# Looking for G519 Parts!



## BemFan176 (Jun 21, 2021)

Looking for a proper Seat, truss rods, Dayton Huffman head badge, kickstand, and still looking for usable hubs front and rear. Any help on some of these pieces would be greatly appreciated!


----------



## DaGasMan (Jun 26, 2021)

I have a Bendix K , 36-10, hub and axel, if you're looking to go that route.
These are the correct size for the G519, but obviously don't have the
correct markings. Perfect for a tribute bike at a much lower price tag.
Let me know if you're interested, I can post photos.


----------



## BemFan176 (Jun 26, 2021)

DaGasMan said:


> I have a Bendix K , 36-10, hub and axel, if you're looking to go that route.
> These are the correct size for the G519, but obviously don't have the
> correct markings. Perfect for a tribute bike at a much lower price tag.
> Let me know if you're interested, I can post photos.

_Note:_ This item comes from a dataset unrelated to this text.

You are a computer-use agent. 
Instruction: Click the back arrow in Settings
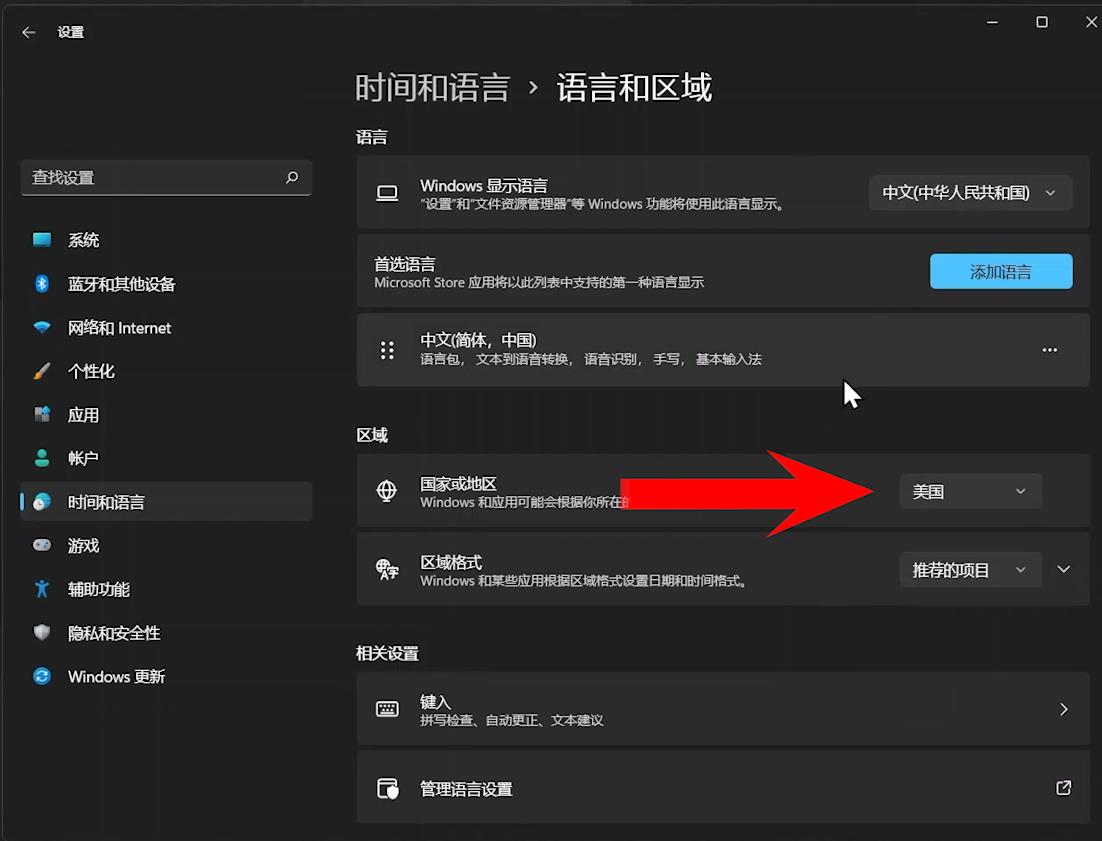tap(28, 32)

I may be interested in that! Could you send some pictures and what price you had in mind as well? Thanks!


----------



## DaGasMan (Jun 26, 2021)

There's two available. #1 is a 36-11 and #2 is a 36-10. Asking $100 each plus shipping.


----------



## BemFan176 (Jun 26, 2021)

Let me think on it for a little and let you know. I appreciate it!


----------



## DaGasMan (Jun 27, 2021)

Take your time and PM me if you want one. But don't take too long as the plan is to sell off
a bunch of things soon.


----------